BEGIN

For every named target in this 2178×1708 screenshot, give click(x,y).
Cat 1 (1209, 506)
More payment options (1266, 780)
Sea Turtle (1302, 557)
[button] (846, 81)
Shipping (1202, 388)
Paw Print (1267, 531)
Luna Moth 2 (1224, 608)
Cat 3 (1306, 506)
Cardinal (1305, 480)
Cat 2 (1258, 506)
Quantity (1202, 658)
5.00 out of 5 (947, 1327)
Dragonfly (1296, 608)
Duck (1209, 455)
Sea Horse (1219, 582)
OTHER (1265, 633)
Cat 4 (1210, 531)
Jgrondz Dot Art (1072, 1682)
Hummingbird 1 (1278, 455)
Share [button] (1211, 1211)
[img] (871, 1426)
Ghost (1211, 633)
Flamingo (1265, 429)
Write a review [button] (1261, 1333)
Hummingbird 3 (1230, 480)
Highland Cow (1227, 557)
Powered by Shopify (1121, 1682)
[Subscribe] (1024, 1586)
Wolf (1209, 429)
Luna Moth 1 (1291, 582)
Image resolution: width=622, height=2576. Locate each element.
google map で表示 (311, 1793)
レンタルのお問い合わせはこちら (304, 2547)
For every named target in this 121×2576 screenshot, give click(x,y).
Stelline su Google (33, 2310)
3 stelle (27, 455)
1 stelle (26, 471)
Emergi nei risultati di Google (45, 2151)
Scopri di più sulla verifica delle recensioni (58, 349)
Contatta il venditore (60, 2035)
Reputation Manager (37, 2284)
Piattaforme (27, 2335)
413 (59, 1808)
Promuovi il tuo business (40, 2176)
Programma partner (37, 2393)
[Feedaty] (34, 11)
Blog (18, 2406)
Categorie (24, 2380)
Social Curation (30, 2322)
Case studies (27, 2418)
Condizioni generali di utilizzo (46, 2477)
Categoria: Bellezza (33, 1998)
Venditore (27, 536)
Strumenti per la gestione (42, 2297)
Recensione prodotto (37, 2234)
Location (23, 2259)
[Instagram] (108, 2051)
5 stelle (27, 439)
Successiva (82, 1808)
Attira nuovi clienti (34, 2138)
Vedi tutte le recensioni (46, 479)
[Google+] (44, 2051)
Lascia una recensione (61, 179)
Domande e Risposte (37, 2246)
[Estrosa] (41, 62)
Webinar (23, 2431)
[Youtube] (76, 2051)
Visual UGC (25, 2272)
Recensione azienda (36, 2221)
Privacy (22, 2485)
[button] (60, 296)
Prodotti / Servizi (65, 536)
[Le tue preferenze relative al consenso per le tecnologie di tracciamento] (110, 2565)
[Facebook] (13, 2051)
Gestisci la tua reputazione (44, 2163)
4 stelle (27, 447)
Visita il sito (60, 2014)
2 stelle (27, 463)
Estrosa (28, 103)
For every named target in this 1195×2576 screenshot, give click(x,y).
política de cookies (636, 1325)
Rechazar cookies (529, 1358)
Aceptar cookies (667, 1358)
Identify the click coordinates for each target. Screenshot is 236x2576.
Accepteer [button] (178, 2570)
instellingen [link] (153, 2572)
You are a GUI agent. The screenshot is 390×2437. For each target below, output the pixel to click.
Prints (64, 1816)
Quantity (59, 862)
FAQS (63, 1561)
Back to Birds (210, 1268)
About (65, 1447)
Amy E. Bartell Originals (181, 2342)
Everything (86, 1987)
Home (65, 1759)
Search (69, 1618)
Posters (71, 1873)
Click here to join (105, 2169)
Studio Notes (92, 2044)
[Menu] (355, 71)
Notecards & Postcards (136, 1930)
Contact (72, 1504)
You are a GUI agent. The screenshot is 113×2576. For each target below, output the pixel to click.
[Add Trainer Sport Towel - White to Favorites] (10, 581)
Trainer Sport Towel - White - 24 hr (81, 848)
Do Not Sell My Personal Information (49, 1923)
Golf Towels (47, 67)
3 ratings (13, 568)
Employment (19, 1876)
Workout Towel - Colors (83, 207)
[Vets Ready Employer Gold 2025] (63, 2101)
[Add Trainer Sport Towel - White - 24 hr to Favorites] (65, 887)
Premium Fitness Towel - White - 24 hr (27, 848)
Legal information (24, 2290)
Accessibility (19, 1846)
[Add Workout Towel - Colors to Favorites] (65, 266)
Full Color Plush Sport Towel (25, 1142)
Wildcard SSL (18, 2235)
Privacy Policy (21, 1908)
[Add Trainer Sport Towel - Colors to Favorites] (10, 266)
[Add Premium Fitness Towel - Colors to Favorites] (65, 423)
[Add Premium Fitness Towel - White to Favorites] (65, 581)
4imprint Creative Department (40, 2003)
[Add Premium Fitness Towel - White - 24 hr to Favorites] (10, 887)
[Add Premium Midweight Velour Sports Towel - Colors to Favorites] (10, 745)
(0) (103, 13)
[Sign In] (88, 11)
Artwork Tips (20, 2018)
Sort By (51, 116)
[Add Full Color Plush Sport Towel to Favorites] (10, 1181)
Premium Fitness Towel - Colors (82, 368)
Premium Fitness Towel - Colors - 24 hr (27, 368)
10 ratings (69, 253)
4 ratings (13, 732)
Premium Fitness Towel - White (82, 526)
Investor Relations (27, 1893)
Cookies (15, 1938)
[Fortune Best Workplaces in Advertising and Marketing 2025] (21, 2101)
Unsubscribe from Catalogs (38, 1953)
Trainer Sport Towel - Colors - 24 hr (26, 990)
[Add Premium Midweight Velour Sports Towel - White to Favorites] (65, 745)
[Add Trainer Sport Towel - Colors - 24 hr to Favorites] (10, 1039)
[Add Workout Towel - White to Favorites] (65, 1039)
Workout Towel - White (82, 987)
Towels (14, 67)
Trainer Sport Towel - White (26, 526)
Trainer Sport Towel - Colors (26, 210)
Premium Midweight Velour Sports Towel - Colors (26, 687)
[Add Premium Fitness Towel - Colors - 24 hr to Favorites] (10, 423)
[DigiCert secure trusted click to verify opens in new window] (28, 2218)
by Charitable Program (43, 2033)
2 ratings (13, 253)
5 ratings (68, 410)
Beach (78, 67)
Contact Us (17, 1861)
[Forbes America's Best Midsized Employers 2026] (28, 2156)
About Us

END

Task item
Copy every line of the data above, beginning with the first and ending with the line that contains "Quantity (1202, 658)", and give nothing more.

Worked solution
For every named target in this 2178×1708 screenshot, give click(x,y).
Cat 1 (1209, 506)
More payment options (1266, 780)
Sea Turtle (1302, 557)
[button] (846, 81)
Shipping (1202, 388)
Paw Print (1267, 531)
Luna Moth 2 (1224, 608)
Cat 3 (1306, 506)
Cardinal (1305, 480)
Cat 2 (1258, 506)
Quantity (1202, 658)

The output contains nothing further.